Required work ->
The required output is all lines below that contain the word "screenshot".

Data for processing ->
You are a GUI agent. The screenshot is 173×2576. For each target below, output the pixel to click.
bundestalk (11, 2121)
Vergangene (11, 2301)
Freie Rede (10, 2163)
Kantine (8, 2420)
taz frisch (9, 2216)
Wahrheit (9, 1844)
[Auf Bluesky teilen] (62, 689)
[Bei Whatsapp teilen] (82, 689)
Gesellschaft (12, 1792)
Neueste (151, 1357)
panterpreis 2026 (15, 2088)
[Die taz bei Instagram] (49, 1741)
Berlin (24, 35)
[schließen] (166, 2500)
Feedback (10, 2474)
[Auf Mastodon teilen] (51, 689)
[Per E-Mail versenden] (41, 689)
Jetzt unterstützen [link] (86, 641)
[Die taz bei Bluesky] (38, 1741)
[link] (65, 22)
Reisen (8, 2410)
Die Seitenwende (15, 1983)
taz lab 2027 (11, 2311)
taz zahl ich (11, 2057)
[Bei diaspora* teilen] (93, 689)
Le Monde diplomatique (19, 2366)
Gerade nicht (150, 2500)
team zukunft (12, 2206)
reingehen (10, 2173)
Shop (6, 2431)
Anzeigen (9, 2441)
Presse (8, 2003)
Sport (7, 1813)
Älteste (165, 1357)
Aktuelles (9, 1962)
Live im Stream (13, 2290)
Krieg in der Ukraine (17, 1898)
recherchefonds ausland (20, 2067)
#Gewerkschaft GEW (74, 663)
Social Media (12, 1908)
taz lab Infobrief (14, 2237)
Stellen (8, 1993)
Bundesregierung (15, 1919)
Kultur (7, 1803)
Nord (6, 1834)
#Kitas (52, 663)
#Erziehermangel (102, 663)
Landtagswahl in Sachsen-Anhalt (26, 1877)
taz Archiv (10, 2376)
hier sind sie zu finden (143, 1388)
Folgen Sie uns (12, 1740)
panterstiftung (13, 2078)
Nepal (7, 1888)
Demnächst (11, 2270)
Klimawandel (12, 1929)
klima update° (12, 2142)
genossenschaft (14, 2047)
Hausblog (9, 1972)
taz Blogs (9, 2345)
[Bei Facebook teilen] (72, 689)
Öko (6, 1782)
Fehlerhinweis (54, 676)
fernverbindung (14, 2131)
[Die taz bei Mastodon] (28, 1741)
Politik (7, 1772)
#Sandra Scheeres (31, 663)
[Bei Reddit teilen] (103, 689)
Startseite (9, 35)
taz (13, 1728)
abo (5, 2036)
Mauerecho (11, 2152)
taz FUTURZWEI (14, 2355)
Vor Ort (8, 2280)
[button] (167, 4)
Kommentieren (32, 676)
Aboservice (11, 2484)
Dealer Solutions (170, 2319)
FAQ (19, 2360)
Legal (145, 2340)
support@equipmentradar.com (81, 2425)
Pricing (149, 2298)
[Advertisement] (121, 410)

...

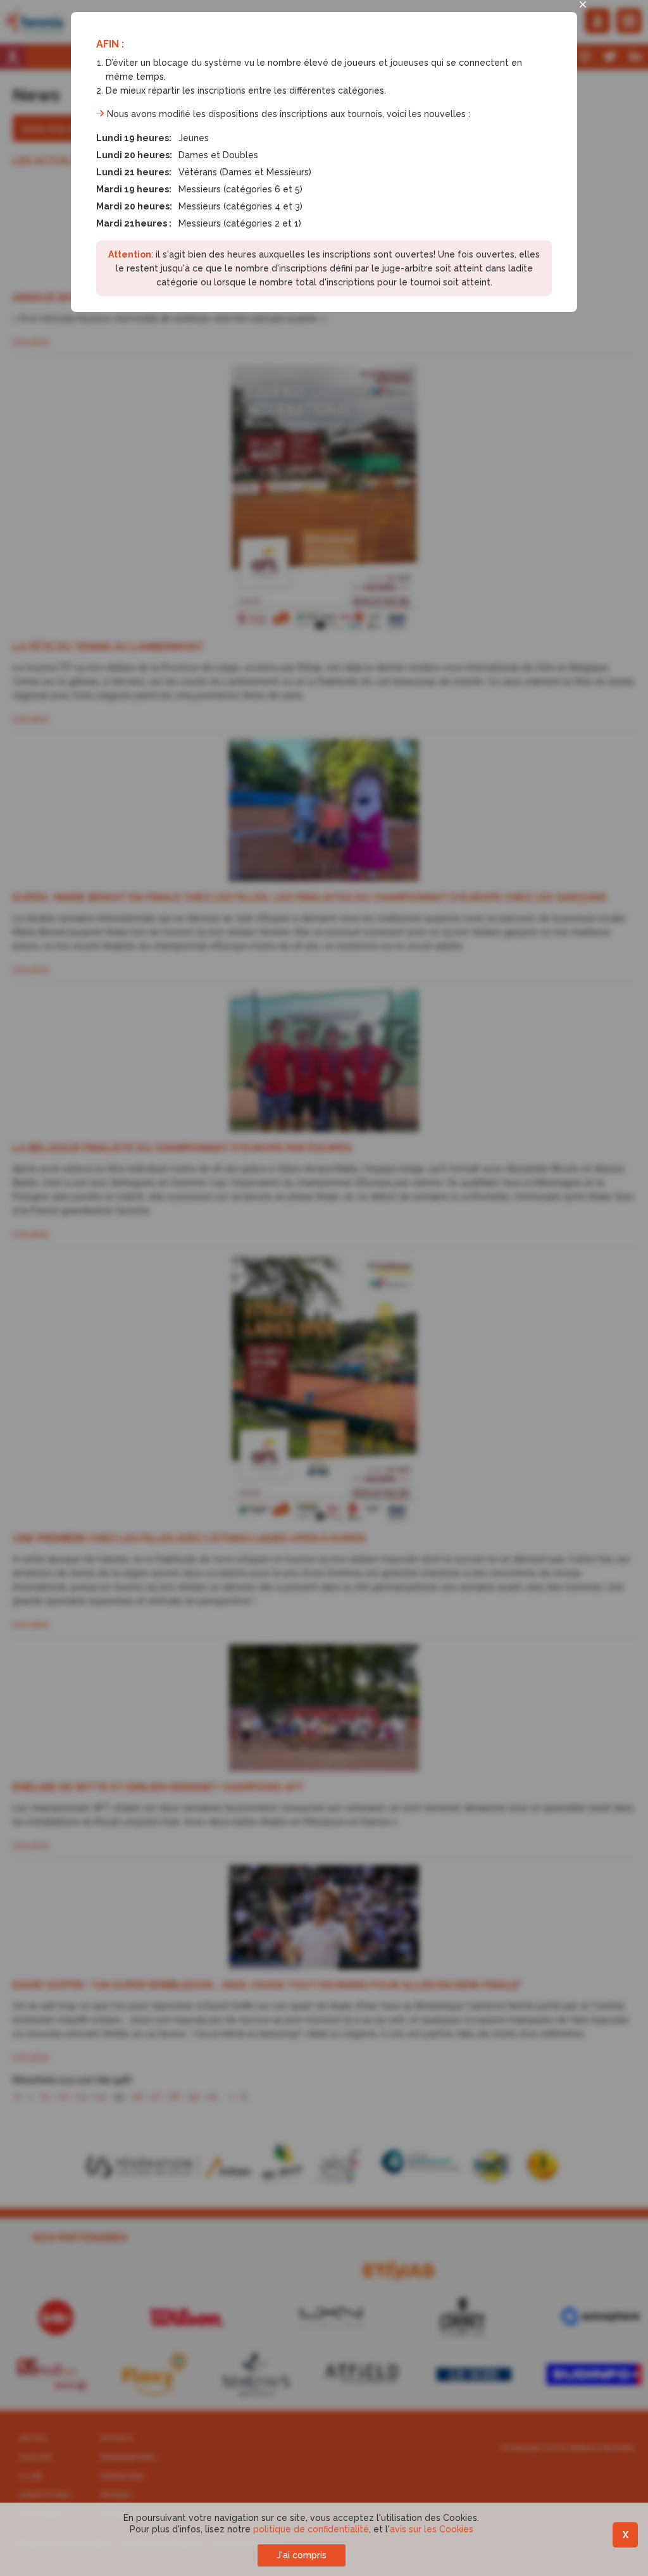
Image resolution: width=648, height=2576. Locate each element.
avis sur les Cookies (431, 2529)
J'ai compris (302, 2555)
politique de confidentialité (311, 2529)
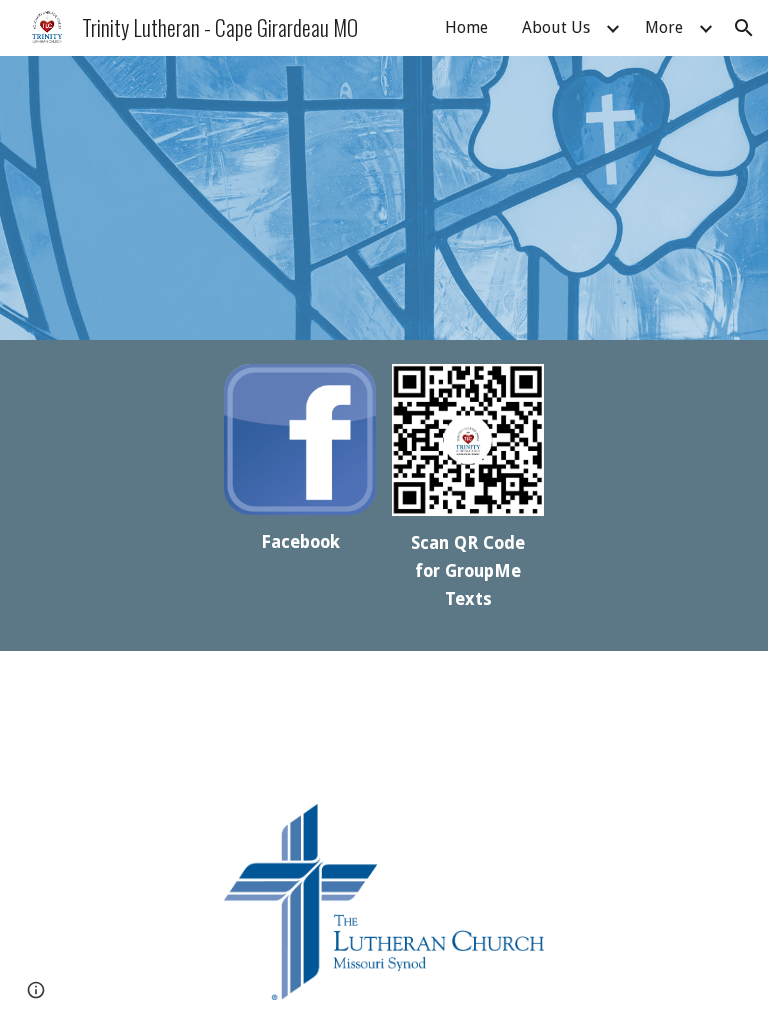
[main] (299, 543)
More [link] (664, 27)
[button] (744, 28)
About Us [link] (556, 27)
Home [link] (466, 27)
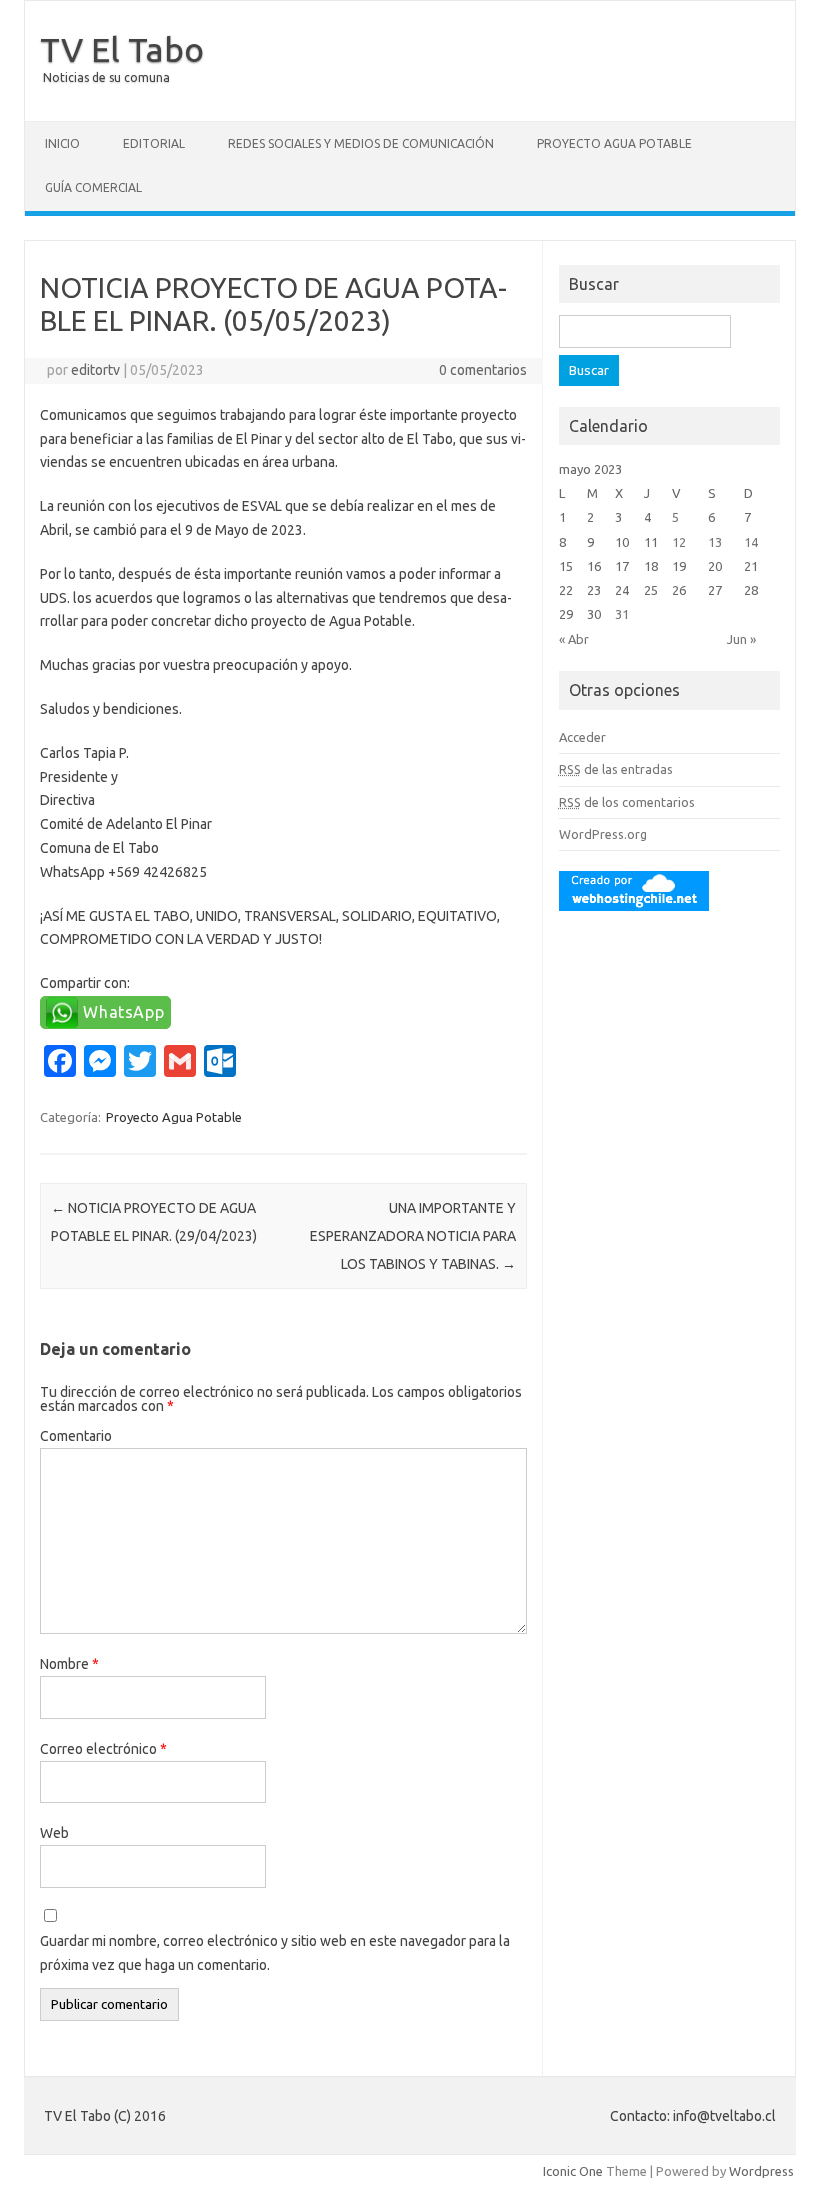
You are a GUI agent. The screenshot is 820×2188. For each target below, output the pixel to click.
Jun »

---

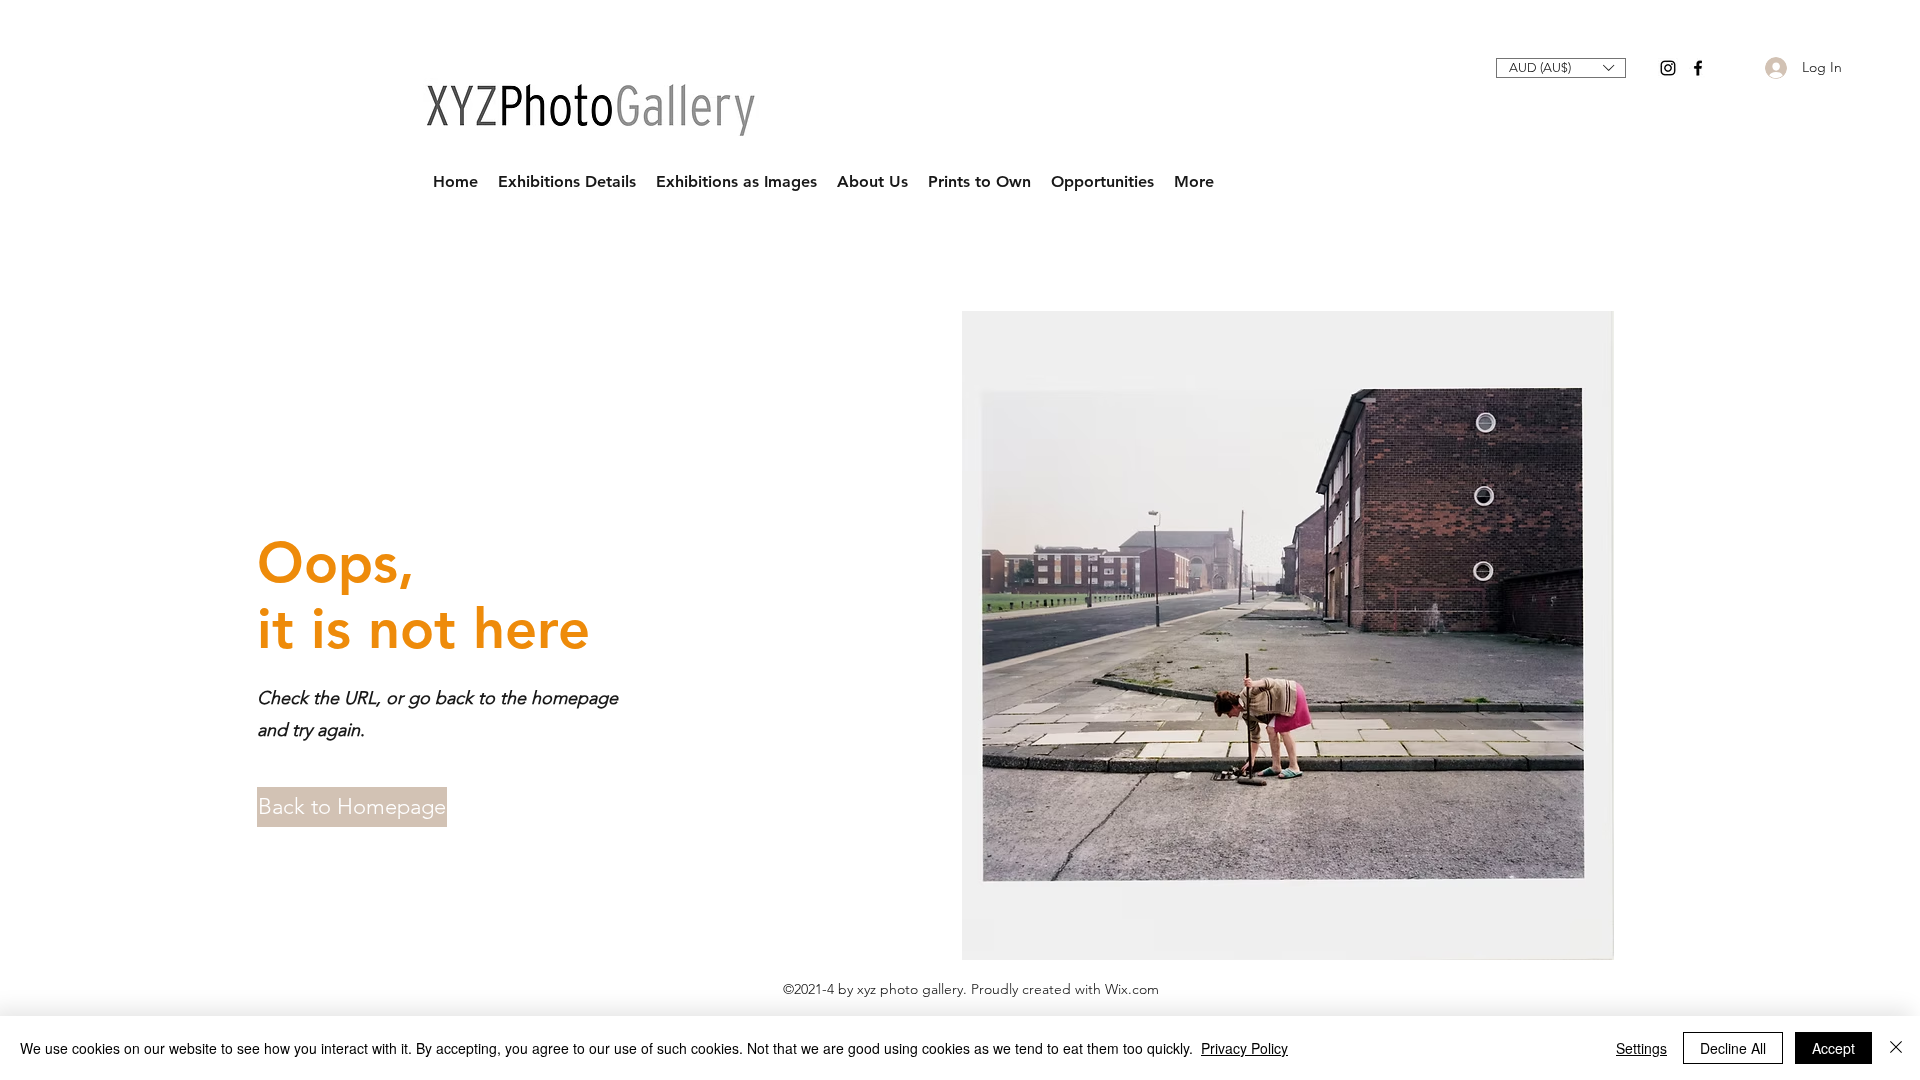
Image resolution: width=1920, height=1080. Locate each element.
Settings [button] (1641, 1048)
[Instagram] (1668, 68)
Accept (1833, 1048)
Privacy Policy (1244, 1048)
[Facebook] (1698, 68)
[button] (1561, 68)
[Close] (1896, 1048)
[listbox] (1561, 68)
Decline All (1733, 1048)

Task solution ->
You are a GUI agent. The screenshot is 173×2576. For each target below, output the pixel to click.
You are a GUI agent. The screenshot is 820×2188. For each target below, output the pixel to click.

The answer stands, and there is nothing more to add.